Required action 1
According to the domain randomization page, what does the shared interval helper currently generate?

Language

Domain Randomization¶

This page only describes the current status of tasks in the repo that are already registered and already wired to a DR provider. All conclusions come from the code; nothing is inferred from design intent.

The current unified entry point lives in NpEnv._init_domain_randomization() and DomainRandomizationManager:

init path: the task provider produces an InitRandomizationPlan; the manager calls the backend’s apply_init_randomization(...) during env initialization
reset path: the task provider produces a ResetPlan; the manager validates capability and then calls the backend’s set_state(..., randomization=...)
interval path: the task provider produces an IntervalRandomizationPlan; the manager calls the backend’s apply_interval_randomization(...) as needed before step

These three paths correspond to three lifecycle classes:

init-lifecycle DR: items that change the model identity or model geometry; can only take effect during env/backend initialization and materialization, e.g. Sharpa-hand object geom_size scaling.
reset-lifecycle DR: items that do not change model identity, only change parameters or reset state within the same model, e.g. base_mass_delta, base_com_offset, gravity, kp, kd.
interval-lifecycle DR: external perturbations between steps, e.g. push.

Status Conclusions¶

All tasks currently wired to a DR provider use the unified DR entry point; no task bypasses DomainRandomizationManager to run a separate DR flow inside reset().
They are all roughly structured: task files define a domain_rand config dataclass, a DomainRandomizationProvider, and a ResetPlan; G1WalkFlat reuses G1Walk’s provider.
What is “unified” today is mainly the entry point and execution flow, not every randomization item itself. The shared helper build_common_reset_randomization() currently generates base_mass_delta, base_com_offset, gravity, kp, kd; the shared interval helper currently only generates push.
ResetRandomizationPayload can already express gravity, body_iquat, body_inertia, kp, kd, and MuJoCoBackend has declared support. Whether these are actually used still depends on whether the task provider samples and dispatches them.
MotrixBackend currently supports base_mass_delta, base_com_offset, kp, kd, and interval push; and it requires all model actuators to be position actuators during initialization.
geom_size is not a reset-lifecycle field; Sharpa-hand object geom scale is handled by init-lifecycle model materialization.

Required action 2
Reproduce the entries starting at the first entry and ending at the line that contains "message-text: Vãi, 4", with "Identify the location of" replaced by "Find the position of" and nothing else changed.

Source records
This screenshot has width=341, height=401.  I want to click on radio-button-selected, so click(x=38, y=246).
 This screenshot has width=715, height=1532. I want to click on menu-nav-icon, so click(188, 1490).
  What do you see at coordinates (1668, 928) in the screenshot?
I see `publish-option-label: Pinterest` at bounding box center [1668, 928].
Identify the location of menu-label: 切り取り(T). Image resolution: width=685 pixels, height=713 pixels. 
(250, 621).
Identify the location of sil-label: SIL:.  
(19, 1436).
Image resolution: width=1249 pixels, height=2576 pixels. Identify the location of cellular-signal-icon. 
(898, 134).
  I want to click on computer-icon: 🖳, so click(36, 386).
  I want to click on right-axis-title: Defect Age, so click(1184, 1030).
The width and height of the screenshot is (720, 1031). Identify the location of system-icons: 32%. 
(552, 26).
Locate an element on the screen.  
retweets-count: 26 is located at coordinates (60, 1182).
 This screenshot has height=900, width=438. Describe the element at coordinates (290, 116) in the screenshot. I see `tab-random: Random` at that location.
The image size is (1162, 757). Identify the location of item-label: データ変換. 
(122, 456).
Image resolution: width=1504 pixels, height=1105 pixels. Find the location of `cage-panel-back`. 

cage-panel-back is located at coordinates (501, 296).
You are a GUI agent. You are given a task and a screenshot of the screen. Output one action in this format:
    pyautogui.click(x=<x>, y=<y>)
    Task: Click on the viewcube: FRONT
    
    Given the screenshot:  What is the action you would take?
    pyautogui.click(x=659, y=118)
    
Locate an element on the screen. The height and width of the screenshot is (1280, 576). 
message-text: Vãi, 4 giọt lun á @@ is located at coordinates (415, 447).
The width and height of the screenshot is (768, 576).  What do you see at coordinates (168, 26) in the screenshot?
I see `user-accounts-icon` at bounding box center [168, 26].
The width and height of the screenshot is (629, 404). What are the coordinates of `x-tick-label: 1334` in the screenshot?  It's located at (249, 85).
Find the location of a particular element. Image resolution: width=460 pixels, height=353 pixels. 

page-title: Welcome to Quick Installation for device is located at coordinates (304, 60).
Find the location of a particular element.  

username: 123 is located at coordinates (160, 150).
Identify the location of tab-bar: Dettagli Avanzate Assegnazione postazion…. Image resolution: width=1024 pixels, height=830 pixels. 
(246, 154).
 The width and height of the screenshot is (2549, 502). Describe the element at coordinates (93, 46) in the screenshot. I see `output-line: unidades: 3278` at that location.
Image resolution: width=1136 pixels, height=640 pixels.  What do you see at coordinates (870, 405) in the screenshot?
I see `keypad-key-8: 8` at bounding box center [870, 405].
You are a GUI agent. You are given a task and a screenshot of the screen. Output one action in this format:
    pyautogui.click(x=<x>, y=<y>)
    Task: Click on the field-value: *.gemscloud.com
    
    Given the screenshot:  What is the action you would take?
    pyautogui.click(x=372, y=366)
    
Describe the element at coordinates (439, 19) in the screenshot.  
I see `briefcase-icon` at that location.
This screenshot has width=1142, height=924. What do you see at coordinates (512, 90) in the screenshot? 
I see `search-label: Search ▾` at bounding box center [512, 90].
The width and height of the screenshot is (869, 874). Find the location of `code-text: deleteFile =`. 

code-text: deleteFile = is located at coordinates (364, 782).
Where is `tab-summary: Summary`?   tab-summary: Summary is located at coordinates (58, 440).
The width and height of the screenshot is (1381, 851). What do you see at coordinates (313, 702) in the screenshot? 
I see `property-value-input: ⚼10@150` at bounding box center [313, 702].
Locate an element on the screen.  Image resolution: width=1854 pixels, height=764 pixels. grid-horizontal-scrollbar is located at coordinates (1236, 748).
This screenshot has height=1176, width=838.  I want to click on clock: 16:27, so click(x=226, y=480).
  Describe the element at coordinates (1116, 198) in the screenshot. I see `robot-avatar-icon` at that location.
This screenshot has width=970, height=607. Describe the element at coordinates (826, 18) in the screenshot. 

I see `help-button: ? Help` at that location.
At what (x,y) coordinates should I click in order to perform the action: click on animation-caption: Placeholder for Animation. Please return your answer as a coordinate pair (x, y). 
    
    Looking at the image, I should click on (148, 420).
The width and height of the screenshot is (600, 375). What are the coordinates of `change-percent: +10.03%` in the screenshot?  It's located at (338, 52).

Task solution 1
Only push.

Task solution 2
This screenshot has width=341, height=401.  I want to click on radio-button-selected, so click(x=38, y=246).
 This screenshot has width=715, height=1532. I want to click on menu-nav-icon, so click(188, 1490).
  What do you see at coordinates (1668, 928) in the screenshot?
I see `publish-option-label: Pinterest` at bounding box center [1668, 928].
Find the position of menu-label: 切り取り(T). Image resolution: width=685 pixels, height=713 pixels. 
(250, 621).
Find the position of sil-label: SIL:.  
(19, 1436).
Image resolution: width=1249 pixels, height=2576 pixels. Find the position of cellular-signal-icon. 
(898, 134).
  I want to click on computer-icon: 🖳, so click(36, 386).
  I want to click on right-axis-title: Defect Age, so click(1184, 1030).
The width and height of the screenshot is (720, 1031). Find the position of system-icons: 32%. 
(552, 26).
Locate an element on the screen.  
retweets-count: 26 is located at coordinates (60, 1182).
 This screenshot has height=900, width=438. Describe the element at coordinates (290, 116) in the screenshot. I see `tab-random: Random` at that location.
The image size is (1162, 757). Find the position of item-label: データ変換. 
(122, 456).
Image resolution: width=1504 pixels, height=1105 pixels. Find the location of `cage-panel-back`. 

cage-panel-back is located at coordinates (501, 296).
You are a GUI agent. You are given a task and a screenshot of the screen. Output one action in this format:
    pyautogui.click(x=<x>, y=<y>)
    Task: Click on the viewcube: FRONT
    
    Given the screenshot:  What is the action you would take?
    pyautogui.click(x=659, y=118)
    
Locate an element on the screen. The height and width of the screenshot is (1280, 576). 
message-text: Vãi, 4 giọt lun á @@ is located at coordinates (415, 447).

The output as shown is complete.